In quanto tale esso di fonda non già sul solo dato materiale della privazione della res, bensì anche su un fattore soggettivo – ciò che in diritto penale si definisce elemento psicologico dell'illecito – vale a dire l'animus spoliandi, sia pure inteso in giurisprudenza in modo assai ampio, come coscienza e volontà di compiere l'atto materiale in cui si concretizza lo spoglio (cfr. Cassazione 2316/011; vedi anche Cassazione 3955/08, ove si afferma espressamente la necessità che la condotta materiale – allo stesso modo di quanto avviene sia in diritto penale, che nella fattispecie generale di illecito aquiliano – sia sorretta da dolo o colpa.
Orbene ciò premesso, costituisce principio generale, valevole per qualunque tipologia di illecito, che l'elemento soggettivo sotteso all'atto materiale sia escluso dalla esistenza di una causa scriminante.
Tanto deve dirsi anche con riferimento all'illecito possessorio di cui all'art. 1168 cc, pena la violazione di un principio generalissimo dell'ordinamento, ovvero il principio di non contraddizione, in virtù del quale, non può una stessa condotta essere allo stesso tempo valutata dal diritto come conforme o non conforme a legge, ovvero lecita – perché scriminata dallo stato di necessità – ed illecita insieme.
In altre parole, ragioni di sistematicità inducono a ritenere che la scriminante valga ad escludere la coscienza e la volontà dell'atto, anche in materia di spoglio, costituendo principio generale che il dolo ovvero la colpa – che dello spoglio sono pacificamente elementi costitutivi, per come visto, così come dell'illecito aquiliano e di quello penale – rimangono esclusi, ove ricorra stato di necessità in capo al soggetto agente.
Lo spoglio va dunque nel caso di specie escluso, per via del difetto del necessario requisito soggettivo.
Spese compensate, attese le ragioni della decisione me la particolarità delle questioni trattate.ù
PQM
Il Tribunale, sul ricorso epigrafato,
Rigetta il ricorso
Compensa le spese
Asti 9/5/2011




Art 54 cp
Non è punibile chi ha commesso il fatto per esservi stato costretto dalla necessità di salvare sé od altri dal pericolo attuale di un danno grave alla persona, pericolo da lui non volontariamente causato, né altrimenti evitabile, sempre che il fatto sia proporzionato al pericolo.
Questa disposizione non si applica a chi ha un particolare dovere giuridico di esporsi al pericolo.
La disposizione della prima parte di questo articolo si applica anche se lo stato di necessità è determinato dall'altrui minaccia [611]; ma, in tal caso, del fatto commesso dalla persona minacciata risponde chi l'ha costretta a commetterlo.




Articolo 2045.
Quando chi ha compiuto il fatto dannoso vi è stato costretto dalla necessità di salvare se o altri dal pericolo attuale di un danno grave alla persona (1447), e il pericolo non è stato da lui volontariamente causato ne era altrimenti evitabile (Cod.

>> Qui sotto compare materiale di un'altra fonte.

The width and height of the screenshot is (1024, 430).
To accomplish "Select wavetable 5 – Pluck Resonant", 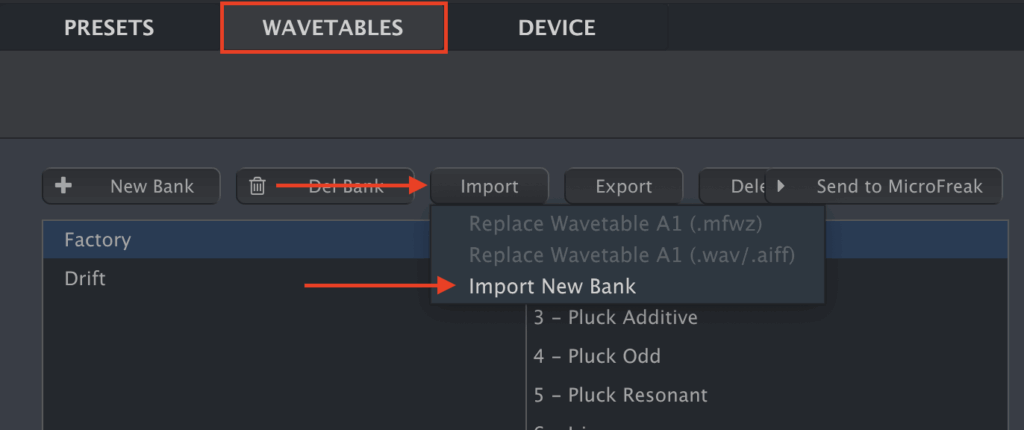I will 620,395.
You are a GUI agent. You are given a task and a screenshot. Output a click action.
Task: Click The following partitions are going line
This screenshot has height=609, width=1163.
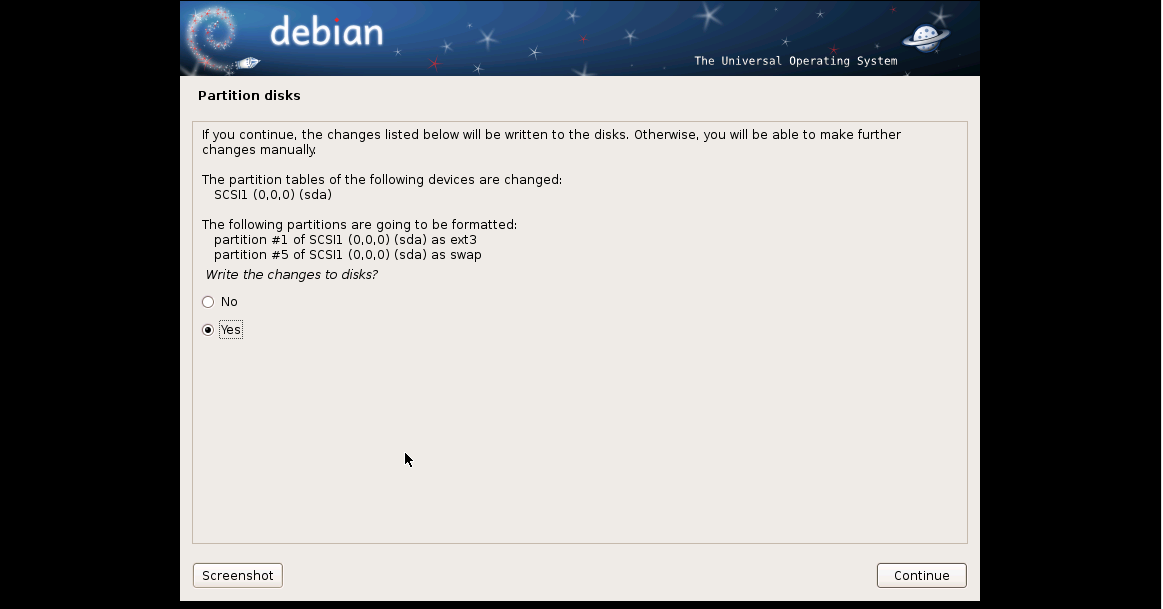coord(359,225)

Pen. 54), al danneggiato è dovuta un’indennità, la cui misura e rimessa all’equo apprezzamento del giudice (att. 194).




Art. 1168 Azione di reintegrazione
Chi è stato violentemente od occultamente spogliato del possesso può, entro l`anno dal
sofferto spoglio, chiedere contro l`autore di esso la reintegrazione del possesso medesimo.

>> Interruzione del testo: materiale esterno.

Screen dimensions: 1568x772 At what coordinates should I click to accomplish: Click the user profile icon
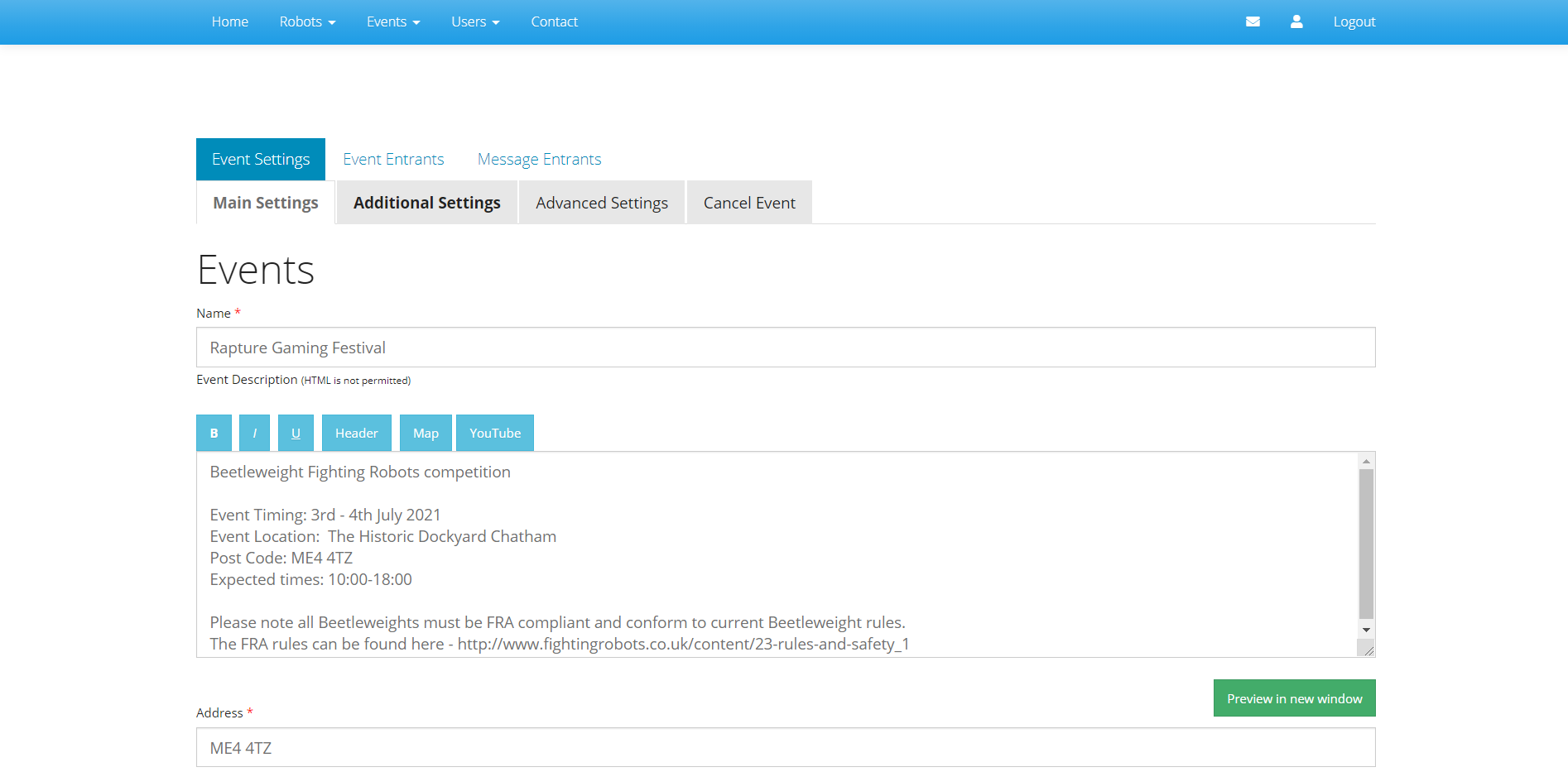coord(1296,22)
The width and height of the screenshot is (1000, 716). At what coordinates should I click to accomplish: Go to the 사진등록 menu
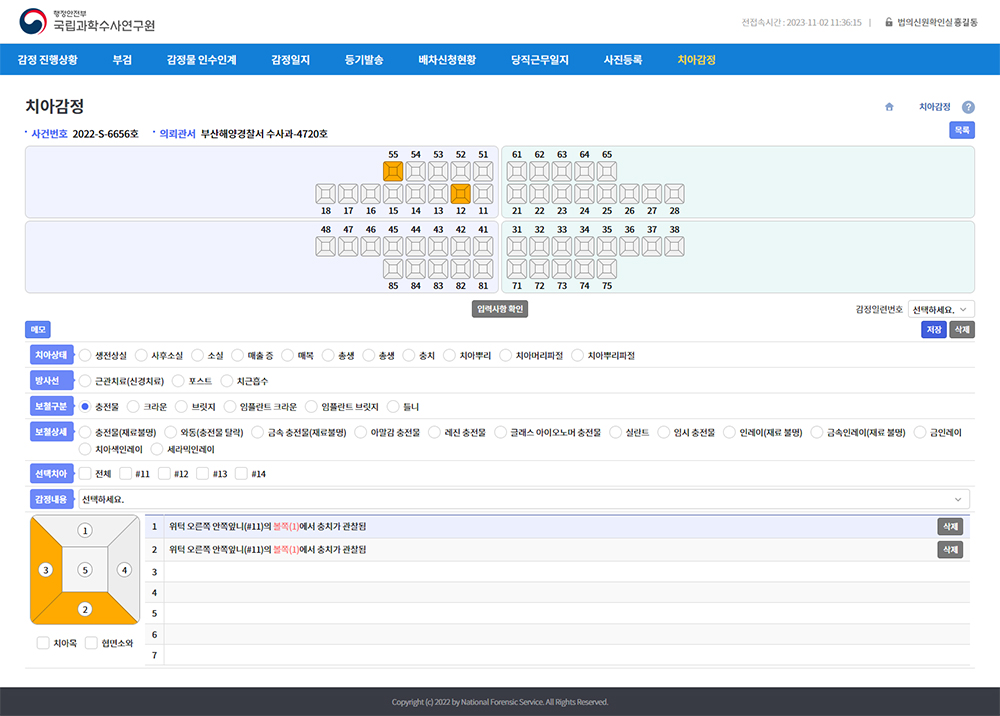pyautogui.click(x=622, y=60)
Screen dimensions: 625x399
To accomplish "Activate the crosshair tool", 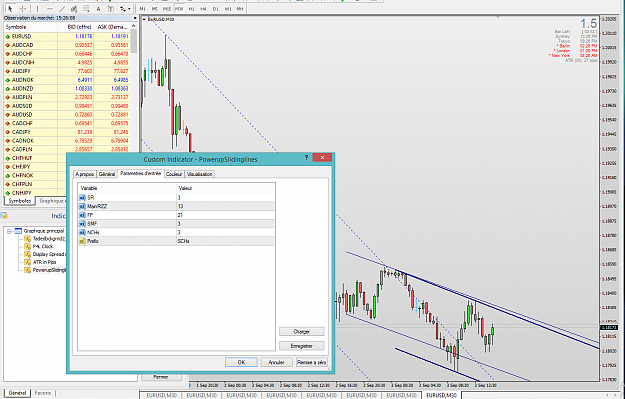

L`azione è concessa altresì a chi ha la detenzione della cosa (1140), tranne il caso che l`abbiano per ragioni di servizio o di ospitalità. Se lo spoglio è clandestino, il termine per chiedere la reintegrazione decorre dal giorno della scoperta dello spoglio. La reintegrazione deve ordinarsi dal giudice sulla semplice notorietà del fatto, senza dilazione (Cod. Proc. Civ. 703 e seguenti).